A designer might be able to brainstorm design solutions using just that. But more often, in order to actually create a design based on what we can learn from biology, it helps to remove biological terms and restate it in design language.

Here’s a design strategy based on the same biological strategy:

A covering keeps heat inside by having many translucent tubes that transmit heat from sunlight to warm the inner surface, while next to the inner surface, a dense covering of smaller diameter fibers prevents warmth from radiating back out.

Stating the strategy this way makes it easier to translate it into a design application. (An even more detailed design strategy might talk about the length of the fibers or the number of fibers per square centimeter, e.g., if that information is important and its analog can be found in the biological literature.)

5. Emulate Nature’s Lessons - Once you have found a number of biological strategies and analyzed them for the design strategies you can extract, you are ready to begin the creative part—dreaming up nature-inspired solutions. Here we’ll guide you through the key activities of the Emulate step. Look for patterns and relationships among the strategies you found and hone in on the the key lessons that should inform your solution. Develop design concepts based on these strategies. Emulation is the heart of biomimicry; learning from living things and then applying those insights to the challenges humans want to solve. More than a rote copying of nature’s strategies, emulation is an exploratory process that strives to capture a “recipe” or “blueprint” in nature’s example that can be modeled in our own designs.

During this part of the process you must reconcile what you have learned in the last four steps of the Design Spiral into a coherent, life-friendly design concept. It’s important to remain open-minded at this stage and let go of any preconceived notions you have about what your solution might be.

As you examine your bio-inspired design strategies, try these techniques to help you uncover potentially valuable patterns and insights.
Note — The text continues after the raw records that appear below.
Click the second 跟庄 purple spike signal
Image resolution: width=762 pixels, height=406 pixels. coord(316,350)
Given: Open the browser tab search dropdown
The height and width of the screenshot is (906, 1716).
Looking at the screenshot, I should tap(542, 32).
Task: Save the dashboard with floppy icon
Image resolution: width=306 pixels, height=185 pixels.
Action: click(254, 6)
List each of your inspiring organisms along with notes about their strategies, functions, and key features. (Hint: Think about contextual factors). Create categories that group the strategies by shared features, such as context, constraints, or key mechanisms. Do you see any patterns? What additional questions emerge as you consider these groups? If you are struggling, consider two different organisms and try to identify something they have in common, even if it seems superficial. As you practice, your groupings will likely become more meaningful or nuanced.

While you explore the techniques above, use the questions listed below as a guide to help you reflect on your work:

• How does context play a role?

• Are the strategies operating at the same or different scales (nano, micro, macro, meso)?
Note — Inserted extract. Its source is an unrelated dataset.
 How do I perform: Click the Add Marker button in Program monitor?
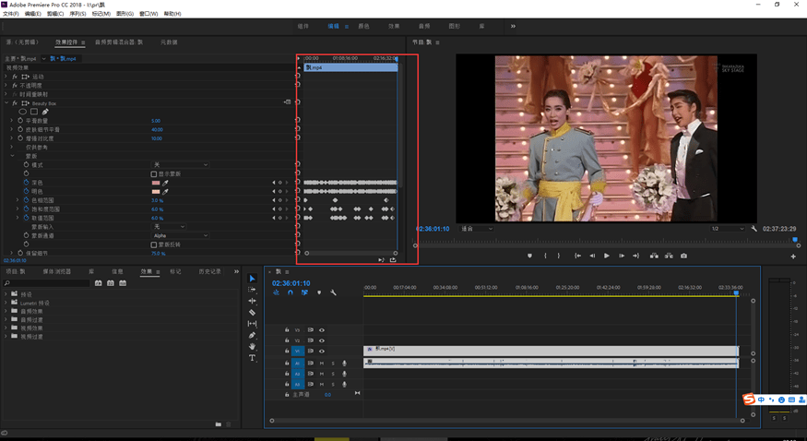tap(529, 256)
• Are there repeating shapes, forms, or textures?

• What behaviors or processes are occurring?

• What relationships are at play?

• Does information play a role? How does it flow?

• How do your strategies relate to the different systems they are part of?

Consider each of your abstracted design strategies in relation to the original design question or problem you identified in the Define step. Ask, “How can this strategy inform our design solution?” Write down all of your ideas and then analyze them.

Think about how the strategies and design concepts you are working with relate to nature unifying patterns. What is their role in the larger system? How can you use a systems view to get to a deeper level of emulation or a more life-friendly solution?

Nature’s Unifying Patterns:

  • Nature uses only the energy it needs and relies on freely available energy.
  • Nature recycles all materials.
  • Nature is resilient to disturbances.
  • Nature tends to optimize rather than maximize.
  • Nature provides mutual benefits.
  • Nature runs on information.
  • Nature uses chemistry and materials that are safe for living beings.
  • Nature builds using abundant resources, incorporating rare resources only sparingly.
  • Nature is locally attuned and responsive.
  • Nature uses shape to determine functionality.